エアリスとティファの会話に少し気まずさを覚えながら空笑いして立ち上がって、クラウドも身体を起こした。

「…ここは?」
「子供の頃、ここで暮らしたの。お母さんとふたりでね」
「エアリス、脱出の前に話してくれ。色々あるはずだ」
「……うん」

それからエアリスは話してくれた。自分が古代種セトラの生き残りであること、神羅が約束の地を求めていること、それから…。突然また湧き出した黒い影、フィーラーのことを。

「"運命の番人"という理解が最適だ。運命の流れを変えようとするものの前に現れ、行動を修正する」

レッドの言葉に、よく分からない、と正直思った。運命って、私たちや星の運命のことを言ってるんだろうけど。

「星の運命はもう決まっている…そういうこと?」
「ああ、星は力尽きてしまうらしい」
「んな真っ黒な未来に向かって俺たちを送り込むのか、フィーラーはよ。っいや、待て待て、お前は何でそんなことを知ってる?」
「…エアリスが私に触れた時、フィーラーの知識もそこにあった」

それを聞いて、ああそういうことなんだ、と理解した。エアリスがレッドに触れた時に光が流れたように見えたそれは、そういうことだったんだと。ただ、どうしてそんなことをエアリスが出来てしまうのかは分からないけれど。多分、それもセトラの力なんだと思うことにした。

「あのね、聞いて…」

エアリスが口を開いた瞬間に、またフィーラーがエアリスの周りを飛び回る。エアリスにその先を言わせないよう、邪魔しているんだ。

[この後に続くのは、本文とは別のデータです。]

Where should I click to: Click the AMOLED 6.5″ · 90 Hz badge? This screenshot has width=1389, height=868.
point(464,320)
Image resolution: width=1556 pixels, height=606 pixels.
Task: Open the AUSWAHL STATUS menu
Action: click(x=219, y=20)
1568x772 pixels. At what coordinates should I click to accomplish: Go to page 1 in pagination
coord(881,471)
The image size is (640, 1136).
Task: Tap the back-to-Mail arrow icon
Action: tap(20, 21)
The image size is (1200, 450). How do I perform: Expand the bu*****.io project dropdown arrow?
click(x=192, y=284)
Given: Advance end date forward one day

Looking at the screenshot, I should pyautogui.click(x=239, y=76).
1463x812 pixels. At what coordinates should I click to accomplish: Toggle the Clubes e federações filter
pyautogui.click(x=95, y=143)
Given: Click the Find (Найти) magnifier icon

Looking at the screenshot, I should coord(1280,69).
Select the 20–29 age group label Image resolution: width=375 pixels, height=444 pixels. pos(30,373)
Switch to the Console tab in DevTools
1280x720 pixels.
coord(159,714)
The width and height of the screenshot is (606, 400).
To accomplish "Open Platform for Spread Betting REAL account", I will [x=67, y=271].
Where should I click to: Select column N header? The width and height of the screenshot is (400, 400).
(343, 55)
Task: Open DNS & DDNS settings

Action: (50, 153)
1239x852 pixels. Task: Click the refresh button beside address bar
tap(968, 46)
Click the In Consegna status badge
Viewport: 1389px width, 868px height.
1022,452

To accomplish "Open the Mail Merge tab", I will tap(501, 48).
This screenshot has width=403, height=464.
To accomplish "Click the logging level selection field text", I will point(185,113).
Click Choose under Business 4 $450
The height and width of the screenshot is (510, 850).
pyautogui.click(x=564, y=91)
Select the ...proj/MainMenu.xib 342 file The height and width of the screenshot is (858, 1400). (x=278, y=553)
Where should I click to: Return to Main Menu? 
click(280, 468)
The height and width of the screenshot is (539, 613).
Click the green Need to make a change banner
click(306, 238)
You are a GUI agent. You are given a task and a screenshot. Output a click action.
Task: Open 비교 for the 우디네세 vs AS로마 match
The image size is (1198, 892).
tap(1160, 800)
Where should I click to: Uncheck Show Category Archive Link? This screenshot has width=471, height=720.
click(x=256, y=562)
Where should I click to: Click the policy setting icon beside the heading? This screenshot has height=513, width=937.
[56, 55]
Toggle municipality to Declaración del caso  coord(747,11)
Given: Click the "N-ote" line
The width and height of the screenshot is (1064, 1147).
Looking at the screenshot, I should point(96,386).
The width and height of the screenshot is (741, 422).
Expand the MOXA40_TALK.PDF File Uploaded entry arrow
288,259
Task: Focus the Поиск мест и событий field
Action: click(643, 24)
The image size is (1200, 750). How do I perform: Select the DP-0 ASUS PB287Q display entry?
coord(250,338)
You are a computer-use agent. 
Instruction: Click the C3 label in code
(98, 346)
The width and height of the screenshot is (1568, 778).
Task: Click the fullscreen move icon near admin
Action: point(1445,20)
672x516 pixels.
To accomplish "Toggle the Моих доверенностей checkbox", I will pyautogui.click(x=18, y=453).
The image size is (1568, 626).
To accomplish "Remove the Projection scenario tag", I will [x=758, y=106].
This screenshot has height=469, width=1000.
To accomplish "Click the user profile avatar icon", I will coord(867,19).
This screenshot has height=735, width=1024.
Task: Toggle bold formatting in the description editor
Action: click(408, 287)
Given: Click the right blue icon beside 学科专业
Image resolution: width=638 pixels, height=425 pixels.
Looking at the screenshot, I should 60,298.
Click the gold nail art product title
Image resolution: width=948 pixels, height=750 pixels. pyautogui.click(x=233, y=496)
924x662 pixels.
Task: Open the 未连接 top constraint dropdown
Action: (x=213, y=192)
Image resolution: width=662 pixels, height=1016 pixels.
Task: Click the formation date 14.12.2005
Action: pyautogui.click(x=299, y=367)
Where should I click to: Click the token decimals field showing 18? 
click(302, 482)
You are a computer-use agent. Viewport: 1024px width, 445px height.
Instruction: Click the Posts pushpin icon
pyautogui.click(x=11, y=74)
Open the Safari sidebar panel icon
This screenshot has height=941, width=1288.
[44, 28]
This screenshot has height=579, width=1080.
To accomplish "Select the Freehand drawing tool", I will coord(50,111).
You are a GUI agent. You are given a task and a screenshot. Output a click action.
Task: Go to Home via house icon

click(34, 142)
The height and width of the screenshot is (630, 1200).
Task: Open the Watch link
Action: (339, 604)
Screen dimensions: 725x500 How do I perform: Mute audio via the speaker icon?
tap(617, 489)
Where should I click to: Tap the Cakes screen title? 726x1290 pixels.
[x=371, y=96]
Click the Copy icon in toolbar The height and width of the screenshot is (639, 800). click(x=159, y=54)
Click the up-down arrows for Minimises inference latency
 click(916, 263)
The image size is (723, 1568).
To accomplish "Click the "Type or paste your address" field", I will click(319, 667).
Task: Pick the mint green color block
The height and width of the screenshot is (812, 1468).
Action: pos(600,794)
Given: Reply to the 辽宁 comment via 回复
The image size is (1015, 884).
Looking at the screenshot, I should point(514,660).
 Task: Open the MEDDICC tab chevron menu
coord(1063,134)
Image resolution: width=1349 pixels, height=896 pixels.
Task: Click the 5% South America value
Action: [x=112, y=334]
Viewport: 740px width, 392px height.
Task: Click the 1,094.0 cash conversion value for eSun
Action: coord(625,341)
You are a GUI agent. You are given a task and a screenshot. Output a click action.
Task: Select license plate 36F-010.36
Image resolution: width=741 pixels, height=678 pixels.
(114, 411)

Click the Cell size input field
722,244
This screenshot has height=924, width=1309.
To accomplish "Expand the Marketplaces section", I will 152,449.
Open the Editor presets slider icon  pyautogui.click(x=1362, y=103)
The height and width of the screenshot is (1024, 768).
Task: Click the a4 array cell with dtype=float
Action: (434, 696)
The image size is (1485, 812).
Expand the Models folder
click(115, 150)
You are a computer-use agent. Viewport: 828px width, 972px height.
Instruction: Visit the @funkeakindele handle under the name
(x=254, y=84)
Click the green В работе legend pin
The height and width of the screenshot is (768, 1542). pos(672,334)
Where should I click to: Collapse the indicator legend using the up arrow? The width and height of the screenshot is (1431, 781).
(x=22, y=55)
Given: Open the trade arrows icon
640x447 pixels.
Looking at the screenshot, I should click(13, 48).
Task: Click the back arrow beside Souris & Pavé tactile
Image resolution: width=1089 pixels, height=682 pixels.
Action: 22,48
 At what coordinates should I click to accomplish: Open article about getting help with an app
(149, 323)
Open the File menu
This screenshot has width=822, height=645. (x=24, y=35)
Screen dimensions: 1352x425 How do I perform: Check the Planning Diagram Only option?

「わたしたちの敵は、神羅カンパニーじゃない。きっかけは神羅だけど、本当の敵、ほかにいる。…わたし、どうにかして助けたい。みんなを、星を…」
「エアリスは、何を知ってるの?」
「……今は、迷子みたい。動くほど、道がわからなくなる。フィーラーが触れる度、私のカケラが、落ちていく…。黄色い花が、道しるべだったんだ…」

そうエアリスが呟いた途端に、フィーラーの流れが激しくなる。私は咄嗟にエアリスに手を伸ばして、その渦の中からエアリスを引き寄せた。

「エアリス、大丈夫だよ」
「うん、一緒に考えよ」
「…ナマエ、ティファ…、うん!」

私とティファの言葉に頷いて、エアリスは微笑んだ。いつの間にかフィーラーは消えていて、ほっと胸をなで下ろす。
何がどうなっているのか、今はわからないことだらけだけど。それでもみんなと一緒なら、進める気がするから。

「あれ?なんだろう、モニターが…」
「うん?」

ティファが呟いた言葉に、私も視線の先のモニターを見る。砂嵐で何も映ってない、けど…。そんなことを思った途端に映像が切り替わって、知らない年配のお爺さんが映し出された。

「市長さん!」
「え、あれが市長さん…?ティファたち、会ったことあるの?」
「うん、ここに来るのを手伝ってくれたの、市長さんだから」
「ようやく見つけたぞ。あ、おい、なにをする──」
「やっと会えたっス!」
「…ウェッジ!?」

カメラがぐらりと動いて映ったのは、すっかり元気になったウェッジの姿だった。